Parlamenter sistemin koalisyon'a yol açtığı,koalisyonların başarısız olması da ekonomik&siyasal krizlere sebep olduğu iddia ediliyor.Doğrudur!..
Fakat yeni sistemde daha tehlikeli bir durum var..
Mecliste güçlü olan partinin lideri eğer ''Başkan'' seçilemezse halk iradesi ortadan kayboluyor..Başkan aldığı yetkilerle her işi rahatçana yapabiliyor..''Bürokrasi''nin izin verdiği sürece...
Bu sistemde herkes ''Başkan'' olabilir..Bunun üstünden bir demokrasi havası estiriliyor...
Gazeteci Emre Erciş'in dediği gibi bu sistem "Ya hep,Ya hiç" zeminine oturtuluyor..
Yani, Cumhurbaşkanı ve partisinin seçilmesi demek her şeyi eline alması, seçilememesi demek ise her şeyi kaybetmesi durumunu doğurmakta.(Emre Erciş)
Meclis Kaos sürecine sürüklenebilir..Meclis'te çoğunluğun karşı olduğu bir Cumhurbaşkanı ve yetki karmaşası...
Koalisyon'dan beter oluruz...
Ak Parti bu kargaşaya önlem alarak Cumhurbaşkanı'nın ve Meclis'in karşılıklı mutabakatla ''Erken seçim'' yetkisini vermiş..Hani 5 yıl kesintisiz icraattı? Bu sistemde 5 yıl içinde en az 3 defa seçim yaşarız..Buda siyasal istikrarsızlığı doğurur..
Emre Erciş süreci güzel açıklıyor..: -Peki,farzedelim ki "Milli irade"nin tecelli ettiği sandıktan Cumhurbaşkanı olarak Erdoğan çıkarken meclis çoğunluğunu kazanan parti CHP oldu..Veya Meclis çoğunluğu Ak Parti'den..Cumhurbaşkan'ı muhalefetten geldi..Erdoğan sonrası bu çok rahat oluşabilir...!

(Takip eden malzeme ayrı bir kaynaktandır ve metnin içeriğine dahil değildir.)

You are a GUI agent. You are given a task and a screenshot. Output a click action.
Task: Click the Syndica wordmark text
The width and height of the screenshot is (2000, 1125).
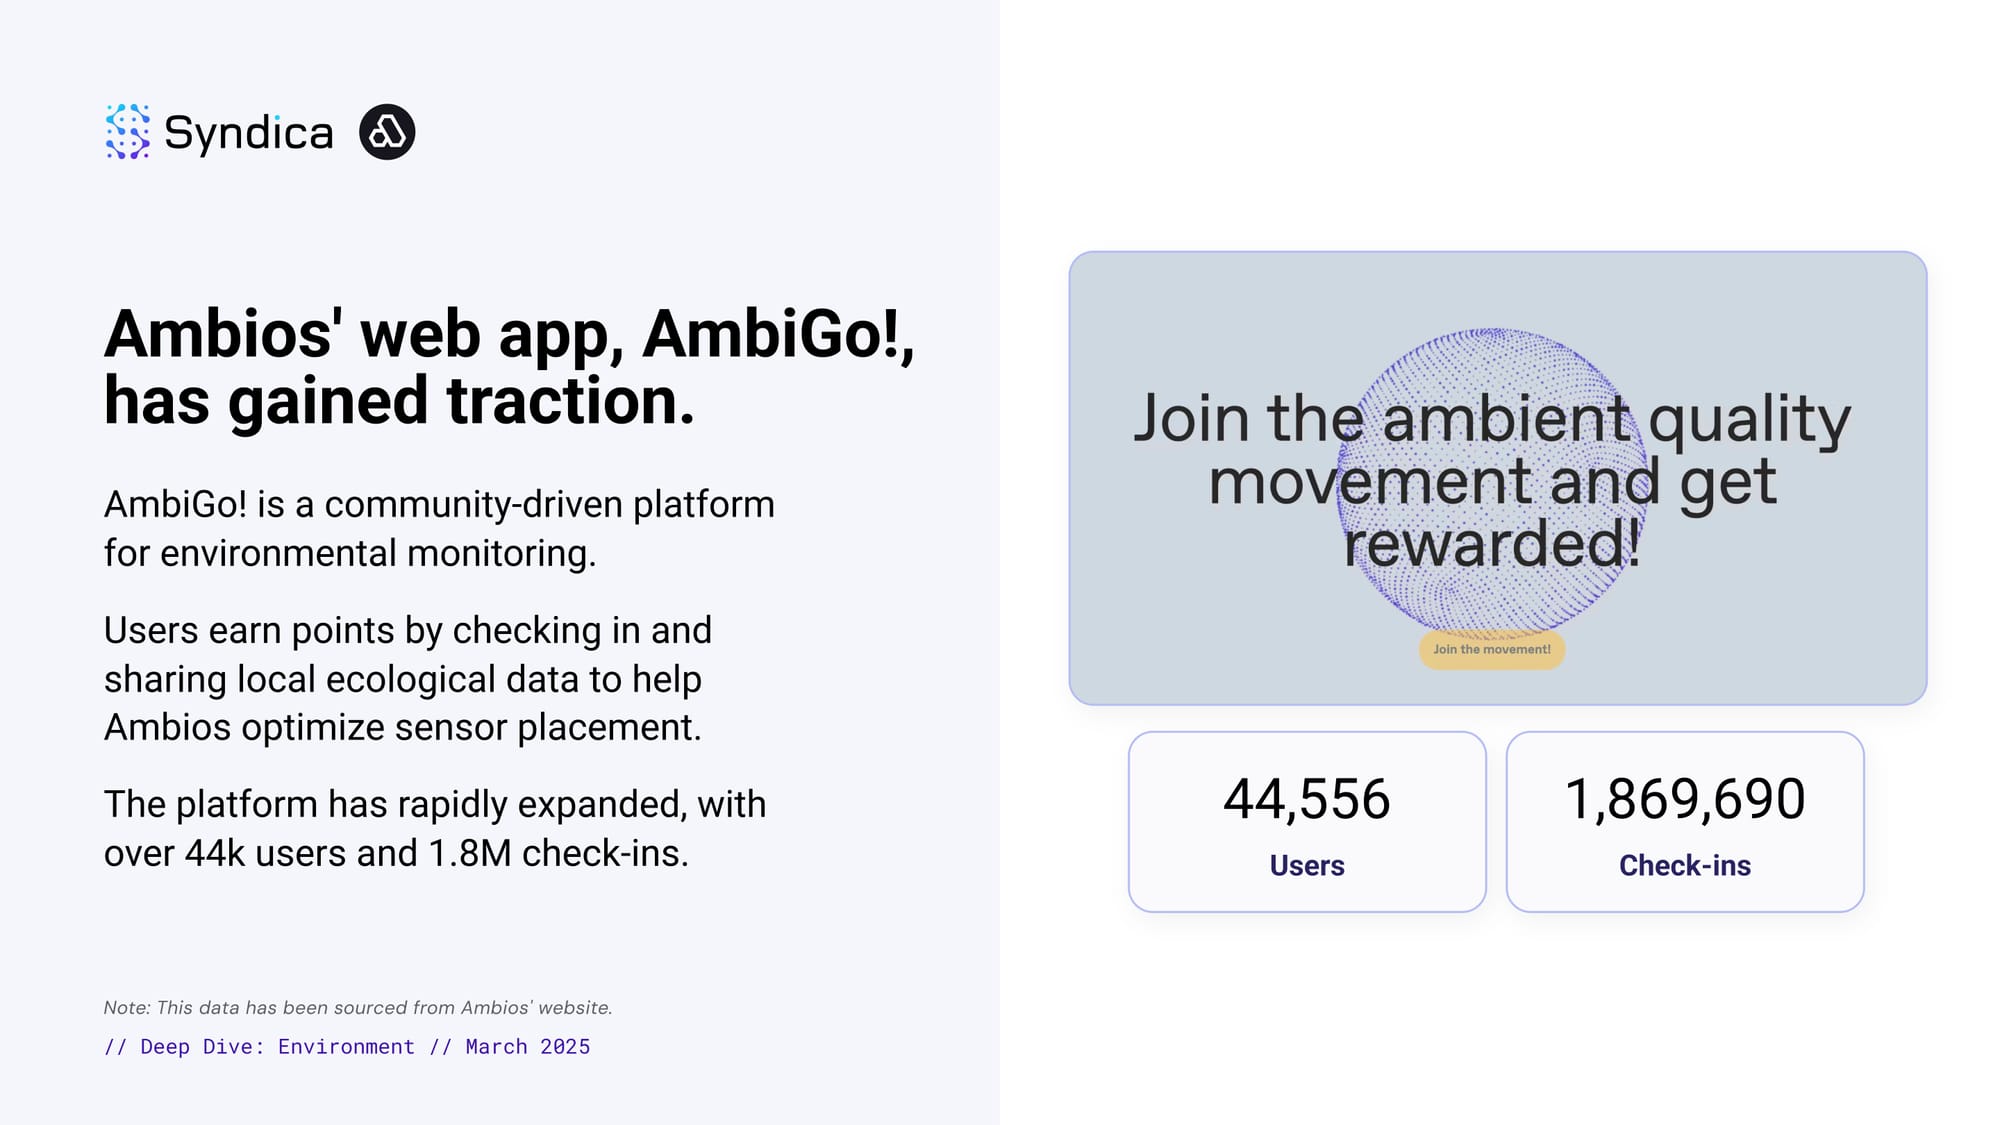[x=248, y=133]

Böyle bir sonuçta Erdoğan, hükümeti oluşturacak bakanları CHP'den mi atayacak yoksa yine kendi partisinden ya da çevresinden mi? Cumhurbaşkanı'nın yeni sistemde heryere atama yetkisi var..Resmen kavga demektir..Koalisyonları arar hale geliriz..DiKKAT!...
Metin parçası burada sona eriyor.